Regulation as we have explained, is only just starting to shed some light on what expectations are and introduce standardisation which can be adopted. The landscape is expected to continue to shift over the coming years. The time for sitting and waiting however is over, companies must take action to be ready before it arrives, knowing that their processes will need to continue to evolve and develop as factors change around them.  

Learn By Doing

Solving the challenges that ESG will place on organisations will inevitably require some iteration and you must start where you are today, over time developing sophistication as knowledge is built and the groundwork on data and dependencies become available.

As is often the way, taking a principle based approach is likely to yield the best outcomes. Extending on the point above that emissions are estimations, this therefore means that this is a data modelling challenge, and you will  have similar processes already operating in your organisation that this sits alongside.  Don't, therefore look at this in isolation, look to leverage consistency across these disciplines to drive efficiency and ease of transition.

Approach

The common approaches to deriving emissions are detailed below, this typically takes spend data (of varied degrees of detail) and converts to emissions through a "factor". Being the assumed amount of C02 Emitted per Pound, Euro or Dollar of spend. Factors can also be of varied degrees of detail and source, and typically accuracy can assume to increase the more detailed you perform the calculations or the closer the source is the origin. This will become increasingly a challenge for organisations as they will be required to sign off that they have a suitable degree on confidence in the accuracy of their emissions. This can only be achieved if they understand the basis for arriving at the measurement, and they can perform an assessment of its potential weaknesses.

Method 1

Spend by Spend type (Software, Office Supplies, Widgets) x Industry Assumed Factor.

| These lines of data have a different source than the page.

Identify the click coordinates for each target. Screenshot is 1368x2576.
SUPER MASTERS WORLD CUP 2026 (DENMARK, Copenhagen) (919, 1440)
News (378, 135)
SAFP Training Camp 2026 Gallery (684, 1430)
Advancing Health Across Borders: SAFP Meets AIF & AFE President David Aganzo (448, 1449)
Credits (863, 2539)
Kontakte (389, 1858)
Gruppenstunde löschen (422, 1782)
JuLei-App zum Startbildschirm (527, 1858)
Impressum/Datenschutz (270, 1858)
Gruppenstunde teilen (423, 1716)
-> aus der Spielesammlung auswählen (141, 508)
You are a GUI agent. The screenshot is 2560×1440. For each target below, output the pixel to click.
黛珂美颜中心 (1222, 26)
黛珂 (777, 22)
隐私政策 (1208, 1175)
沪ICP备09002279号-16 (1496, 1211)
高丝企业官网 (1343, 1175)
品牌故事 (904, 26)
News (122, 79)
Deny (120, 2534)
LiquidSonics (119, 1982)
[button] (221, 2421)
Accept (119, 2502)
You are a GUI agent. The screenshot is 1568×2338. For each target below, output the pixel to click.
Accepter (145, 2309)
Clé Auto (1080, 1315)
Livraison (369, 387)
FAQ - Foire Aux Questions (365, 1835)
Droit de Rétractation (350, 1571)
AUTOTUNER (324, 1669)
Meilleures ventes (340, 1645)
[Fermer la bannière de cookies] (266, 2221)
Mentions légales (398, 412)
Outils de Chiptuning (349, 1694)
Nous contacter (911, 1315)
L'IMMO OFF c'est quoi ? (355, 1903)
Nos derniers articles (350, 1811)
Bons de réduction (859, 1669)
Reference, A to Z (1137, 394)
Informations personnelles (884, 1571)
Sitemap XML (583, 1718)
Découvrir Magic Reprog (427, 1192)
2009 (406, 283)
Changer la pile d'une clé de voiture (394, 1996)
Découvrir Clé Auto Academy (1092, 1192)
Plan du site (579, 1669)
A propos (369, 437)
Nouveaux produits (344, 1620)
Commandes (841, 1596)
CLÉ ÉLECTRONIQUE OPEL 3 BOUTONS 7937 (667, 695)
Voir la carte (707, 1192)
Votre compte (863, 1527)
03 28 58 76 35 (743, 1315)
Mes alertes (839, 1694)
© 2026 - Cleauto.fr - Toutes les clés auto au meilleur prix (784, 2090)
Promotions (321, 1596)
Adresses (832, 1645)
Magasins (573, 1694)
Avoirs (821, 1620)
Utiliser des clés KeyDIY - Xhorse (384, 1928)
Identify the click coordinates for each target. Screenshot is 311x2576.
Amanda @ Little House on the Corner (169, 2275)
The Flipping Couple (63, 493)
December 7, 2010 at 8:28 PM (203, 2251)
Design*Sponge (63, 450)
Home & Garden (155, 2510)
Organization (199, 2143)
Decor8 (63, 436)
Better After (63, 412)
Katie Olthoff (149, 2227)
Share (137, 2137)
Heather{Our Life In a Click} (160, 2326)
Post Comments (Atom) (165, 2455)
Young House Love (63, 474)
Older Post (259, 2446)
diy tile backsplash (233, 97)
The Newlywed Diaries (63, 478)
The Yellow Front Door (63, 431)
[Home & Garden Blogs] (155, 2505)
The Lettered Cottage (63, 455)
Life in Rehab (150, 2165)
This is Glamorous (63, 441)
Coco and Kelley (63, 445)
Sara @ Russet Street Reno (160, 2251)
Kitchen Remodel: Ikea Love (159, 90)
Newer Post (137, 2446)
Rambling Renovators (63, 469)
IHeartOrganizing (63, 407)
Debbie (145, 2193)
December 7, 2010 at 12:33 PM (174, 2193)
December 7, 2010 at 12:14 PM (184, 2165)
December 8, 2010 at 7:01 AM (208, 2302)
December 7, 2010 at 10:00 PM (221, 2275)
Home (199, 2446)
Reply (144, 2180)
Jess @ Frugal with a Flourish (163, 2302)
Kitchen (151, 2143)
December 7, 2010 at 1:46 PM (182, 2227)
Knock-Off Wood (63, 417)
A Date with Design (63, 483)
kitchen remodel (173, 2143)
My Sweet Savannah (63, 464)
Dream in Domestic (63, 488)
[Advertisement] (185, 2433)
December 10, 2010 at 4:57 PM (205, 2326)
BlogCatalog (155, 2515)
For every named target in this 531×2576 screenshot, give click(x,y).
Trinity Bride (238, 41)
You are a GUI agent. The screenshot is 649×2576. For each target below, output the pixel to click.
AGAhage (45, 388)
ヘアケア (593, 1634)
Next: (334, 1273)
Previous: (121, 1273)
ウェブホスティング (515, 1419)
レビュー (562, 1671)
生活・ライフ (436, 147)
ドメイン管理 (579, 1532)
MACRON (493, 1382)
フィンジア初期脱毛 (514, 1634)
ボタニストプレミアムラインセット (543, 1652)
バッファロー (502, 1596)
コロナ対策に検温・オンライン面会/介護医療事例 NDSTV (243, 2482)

There are a range of publicly available datasets which can provide you with this information as a starting point.

Method 2

Add additional dimensions to this data to increase granularity, such as geography, changes in factors over time with an appropriate source of factor.

Method 3

Consideration for whether spend has changed by volume - leading to increased emissions or purely on price inflation.

Method 4

Supplier level spend data x supplier specific factors.

Spend level data resides in your ERP system.

Supplier factor can either coming by way of publicly available information (Published Financial Statements or press releases), or through direct communication with suppliers. Data providers also exist to aggregate this publicly available information to reduce data gathering efforts, as regulations develops this will become simpler and more accurate as a source.

Other Considerations

If you are seeking a solution, choosing your partner and any tooling that you require is a key decision. When considering an out of the box solution you should consider

  • Are they attempting to deliver to a broad range of customer types and industries
  • Does it lack flexibility to adequately tailor it to your organisations needs
  • Is it one size fits all with regards to the starting position from which you begin

These factors have risks, risk that it wont achieve the desired outcomes or that you will later become restricted by conflicting priorities of customers across sectors and industries as legislation needs before specific to sectors. As your maturity increases this may lack the flexibility to customise or integrate with your existing processes and data.